# Tissot Tissonic



## luddite (Dec 11, 2009)

I have a Tissonic that is gaining a minute a day.

When I bought it it was fitted with a Sony branded battery which was a little thicker than a Renata 344 and was gaining a minute a day.

I replaced the Sony battery with a Renata 344 hoping that would fix the problem.

There are no toothed discs on the coils like on my Accutrons so I can't regulate it as I would an Accutron.

Is there a way to regulate my Tissonic?


----------



## Silver Hawk (Dec 2, 2003)

There are two adjusters on the bottom of the tuning fork --- one either side. There is also a scale with + and - just above them.
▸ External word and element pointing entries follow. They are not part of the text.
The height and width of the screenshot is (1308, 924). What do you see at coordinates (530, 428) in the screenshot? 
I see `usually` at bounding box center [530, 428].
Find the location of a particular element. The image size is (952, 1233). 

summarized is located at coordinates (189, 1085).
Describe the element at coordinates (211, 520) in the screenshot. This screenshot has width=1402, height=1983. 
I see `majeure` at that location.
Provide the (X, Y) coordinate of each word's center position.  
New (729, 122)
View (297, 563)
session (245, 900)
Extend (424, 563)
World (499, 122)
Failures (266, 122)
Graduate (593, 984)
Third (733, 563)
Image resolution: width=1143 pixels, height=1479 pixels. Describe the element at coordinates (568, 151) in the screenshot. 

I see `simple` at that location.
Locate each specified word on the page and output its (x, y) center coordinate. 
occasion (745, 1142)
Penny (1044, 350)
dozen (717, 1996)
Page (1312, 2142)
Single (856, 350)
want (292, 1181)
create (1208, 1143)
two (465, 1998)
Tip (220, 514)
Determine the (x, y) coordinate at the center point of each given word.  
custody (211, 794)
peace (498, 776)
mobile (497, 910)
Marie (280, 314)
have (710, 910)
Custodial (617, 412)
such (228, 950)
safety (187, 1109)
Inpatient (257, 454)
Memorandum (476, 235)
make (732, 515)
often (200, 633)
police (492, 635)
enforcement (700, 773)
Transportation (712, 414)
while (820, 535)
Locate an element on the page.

Turn the left one clockwise and the right one counter-clockwise to speed up...and the opposite to slow down.

*BUT* 60 sec / day is way beyond what these adjusters are capable of ...their normal range is about +/- 8 sec day.


----------



## luddite (Dec 11, 2009)

Hi Paul, I think I've located the adjusters, they are like a three tothed cog with a multi toothed cog wheel underneatj.

I've tried to turn them, both clockwise and anti clockwise, but they are very reluctant to turn and I'm afraid of damaging them.


----------



## Silver Hawk (Dec 2, 2003)

That's them....and they are always stiff but they will turn (the 3 lobbed part).


----------



## rdwiow (Aug 15, 2008)

Sounds like it may need re-phasing or the index wheel and pawls cleaning, as Paul said 60s/24h gain is far beyond the adjuster scope.


----------



## luddite (Dec 11, 2009)

rdwiow said:


> Sounds like it may need re-phasing or the index wheel and pawls cleaning, as Paul said 60s/24h gain is far beyond the adjuster scope.


Thanks, I have come to the same conclusion and it will be on its way to Brighton next week.


----------